### Task data

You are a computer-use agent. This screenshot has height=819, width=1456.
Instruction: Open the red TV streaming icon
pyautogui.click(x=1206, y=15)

######
### Task data

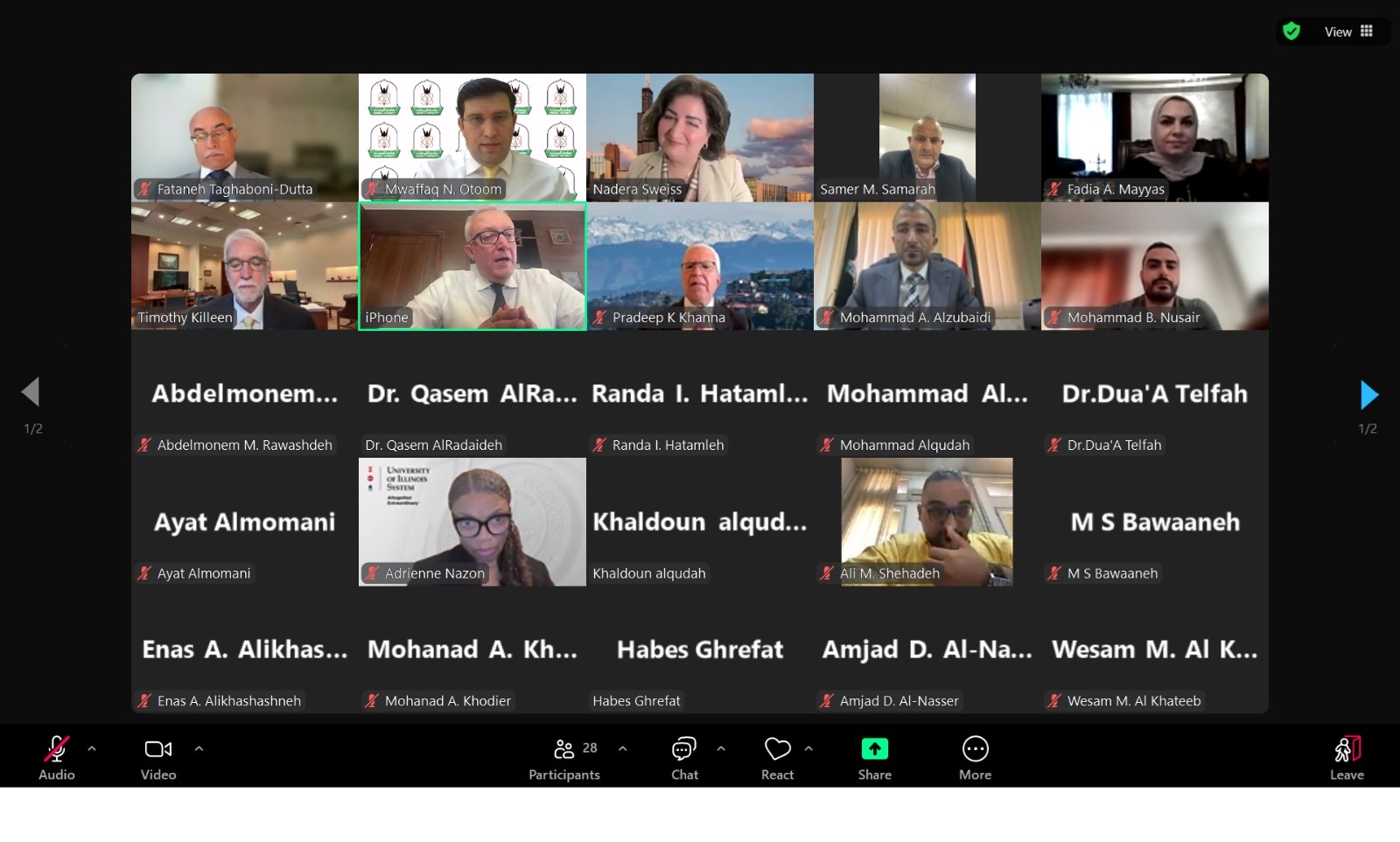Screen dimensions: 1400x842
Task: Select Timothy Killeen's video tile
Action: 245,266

######

## [Work instructions]
Convert the material starting at the line containing "You are a computer-use" and ending at the line containing "pyautogui.click(x=1206, y=15)" into a numbered list, omitting blank lines.

## [Result]
1. You are a computer-use agent. This screenshot has height=819, width=1456.
2. Instruction: Open the red TV streaming icon
3. pyautogui.click(x=1206, y=15)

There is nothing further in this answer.